REQUEST
How many lines in the data below contain the string "button"? Case counts. Give only the number.

MATERIAL SUPPLIED

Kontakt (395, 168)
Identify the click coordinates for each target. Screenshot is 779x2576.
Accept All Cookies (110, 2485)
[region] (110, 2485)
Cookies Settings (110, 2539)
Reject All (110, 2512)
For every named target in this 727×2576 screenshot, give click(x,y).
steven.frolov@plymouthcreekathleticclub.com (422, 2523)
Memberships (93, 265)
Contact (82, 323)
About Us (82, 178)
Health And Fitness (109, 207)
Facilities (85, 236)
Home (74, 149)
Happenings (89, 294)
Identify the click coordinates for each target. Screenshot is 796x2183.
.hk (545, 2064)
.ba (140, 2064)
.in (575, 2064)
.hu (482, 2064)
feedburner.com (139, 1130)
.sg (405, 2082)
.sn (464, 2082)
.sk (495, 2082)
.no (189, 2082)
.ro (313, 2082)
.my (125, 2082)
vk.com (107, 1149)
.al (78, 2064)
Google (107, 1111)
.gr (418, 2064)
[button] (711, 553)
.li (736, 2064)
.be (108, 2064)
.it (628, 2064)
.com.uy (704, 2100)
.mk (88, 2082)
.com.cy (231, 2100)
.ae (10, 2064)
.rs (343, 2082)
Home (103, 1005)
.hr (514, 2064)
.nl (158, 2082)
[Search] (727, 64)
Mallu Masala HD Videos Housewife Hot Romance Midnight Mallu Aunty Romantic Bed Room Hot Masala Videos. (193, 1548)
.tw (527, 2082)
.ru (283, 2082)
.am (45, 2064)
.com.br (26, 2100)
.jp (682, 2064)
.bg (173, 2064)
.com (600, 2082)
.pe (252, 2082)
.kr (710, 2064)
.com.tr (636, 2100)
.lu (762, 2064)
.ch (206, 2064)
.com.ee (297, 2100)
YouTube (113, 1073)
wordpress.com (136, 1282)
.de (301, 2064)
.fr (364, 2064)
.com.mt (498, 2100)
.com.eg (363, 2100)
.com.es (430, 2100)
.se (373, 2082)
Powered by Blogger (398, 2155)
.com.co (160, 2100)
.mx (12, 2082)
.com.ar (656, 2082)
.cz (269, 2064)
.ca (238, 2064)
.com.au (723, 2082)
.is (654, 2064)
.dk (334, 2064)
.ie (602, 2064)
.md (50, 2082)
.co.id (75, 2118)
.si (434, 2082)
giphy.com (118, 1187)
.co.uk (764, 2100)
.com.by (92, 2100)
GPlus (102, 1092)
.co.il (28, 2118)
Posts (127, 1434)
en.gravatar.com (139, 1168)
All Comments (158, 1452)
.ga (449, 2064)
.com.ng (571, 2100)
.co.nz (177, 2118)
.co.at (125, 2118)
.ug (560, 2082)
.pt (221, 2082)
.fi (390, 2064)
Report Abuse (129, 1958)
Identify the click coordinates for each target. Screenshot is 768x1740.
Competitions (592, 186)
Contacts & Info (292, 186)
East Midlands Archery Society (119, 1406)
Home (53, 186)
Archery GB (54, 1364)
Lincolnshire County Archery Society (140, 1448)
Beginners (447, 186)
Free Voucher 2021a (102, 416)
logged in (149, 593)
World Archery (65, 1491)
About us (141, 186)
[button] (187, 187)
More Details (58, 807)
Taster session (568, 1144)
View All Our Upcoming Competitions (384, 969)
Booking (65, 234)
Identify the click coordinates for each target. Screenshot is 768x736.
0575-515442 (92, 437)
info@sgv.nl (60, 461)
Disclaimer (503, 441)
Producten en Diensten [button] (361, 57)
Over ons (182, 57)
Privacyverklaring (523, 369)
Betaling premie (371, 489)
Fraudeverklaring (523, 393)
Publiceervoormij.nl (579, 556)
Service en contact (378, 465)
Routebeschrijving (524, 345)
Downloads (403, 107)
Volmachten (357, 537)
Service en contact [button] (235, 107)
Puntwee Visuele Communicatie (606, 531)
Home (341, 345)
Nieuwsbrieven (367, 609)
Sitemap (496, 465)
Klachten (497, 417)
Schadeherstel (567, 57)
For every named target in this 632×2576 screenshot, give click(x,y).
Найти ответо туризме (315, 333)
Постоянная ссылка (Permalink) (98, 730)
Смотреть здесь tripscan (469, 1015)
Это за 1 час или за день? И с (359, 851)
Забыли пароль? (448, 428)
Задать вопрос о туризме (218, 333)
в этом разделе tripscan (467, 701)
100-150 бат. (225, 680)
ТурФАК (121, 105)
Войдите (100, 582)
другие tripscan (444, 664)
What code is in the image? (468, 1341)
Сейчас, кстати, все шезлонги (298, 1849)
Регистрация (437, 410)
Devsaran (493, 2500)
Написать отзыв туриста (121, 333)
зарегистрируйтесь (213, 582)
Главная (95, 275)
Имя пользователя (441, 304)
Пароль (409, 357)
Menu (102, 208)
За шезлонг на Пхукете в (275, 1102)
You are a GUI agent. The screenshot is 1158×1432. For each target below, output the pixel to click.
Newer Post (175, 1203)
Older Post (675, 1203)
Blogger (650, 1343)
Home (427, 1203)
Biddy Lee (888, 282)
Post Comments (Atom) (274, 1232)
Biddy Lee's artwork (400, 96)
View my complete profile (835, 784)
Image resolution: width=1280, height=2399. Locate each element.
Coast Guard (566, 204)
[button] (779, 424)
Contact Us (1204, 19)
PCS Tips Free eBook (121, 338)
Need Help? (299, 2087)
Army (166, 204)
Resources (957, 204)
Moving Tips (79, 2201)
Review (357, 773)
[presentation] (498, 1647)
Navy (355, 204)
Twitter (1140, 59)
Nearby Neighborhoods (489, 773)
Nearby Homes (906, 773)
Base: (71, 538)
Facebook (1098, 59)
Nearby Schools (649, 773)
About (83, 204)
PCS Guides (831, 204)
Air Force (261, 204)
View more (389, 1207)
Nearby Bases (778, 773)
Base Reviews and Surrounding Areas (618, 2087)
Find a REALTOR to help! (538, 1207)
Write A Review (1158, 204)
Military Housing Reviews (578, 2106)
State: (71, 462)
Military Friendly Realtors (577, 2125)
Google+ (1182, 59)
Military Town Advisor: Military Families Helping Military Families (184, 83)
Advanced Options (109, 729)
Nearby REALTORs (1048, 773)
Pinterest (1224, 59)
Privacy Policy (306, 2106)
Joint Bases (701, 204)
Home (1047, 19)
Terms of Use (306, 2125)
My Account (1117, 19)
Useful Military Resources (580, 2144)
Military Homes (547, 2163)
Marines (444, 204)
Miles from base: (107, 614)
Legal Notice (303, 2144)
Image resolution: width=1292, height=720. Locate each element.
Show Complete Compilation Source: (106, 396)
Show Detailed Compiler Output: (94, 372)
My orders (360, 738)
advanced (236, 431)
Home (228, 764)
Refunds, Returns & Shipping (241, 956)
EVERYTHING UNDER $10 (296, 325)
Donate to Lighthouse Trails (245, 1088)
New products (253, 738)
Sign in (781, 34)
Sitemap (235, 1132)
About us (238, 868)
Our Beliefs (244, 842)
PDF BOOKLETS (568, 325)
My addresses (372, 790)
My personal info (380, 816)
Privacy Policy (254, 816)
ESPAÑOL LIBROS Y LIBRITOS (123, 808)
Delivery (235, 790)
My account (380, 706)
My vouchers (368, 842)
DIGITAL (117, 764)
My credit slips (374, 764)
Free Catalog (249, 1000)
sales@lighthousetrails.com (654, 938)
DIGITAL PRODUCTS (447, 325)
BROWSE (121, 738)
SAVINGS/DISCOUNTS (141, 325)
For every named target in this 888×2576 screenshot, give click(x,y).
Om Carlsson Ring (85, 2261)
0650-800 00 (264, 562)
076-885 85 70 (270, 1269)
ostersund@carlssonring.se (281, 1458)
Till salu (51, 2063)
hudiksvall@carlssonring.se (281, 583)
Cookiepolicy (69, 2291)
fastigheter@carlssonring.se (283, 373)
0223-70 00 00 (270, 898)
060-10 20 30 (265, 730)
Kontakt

WRITTEN RESPONSE
5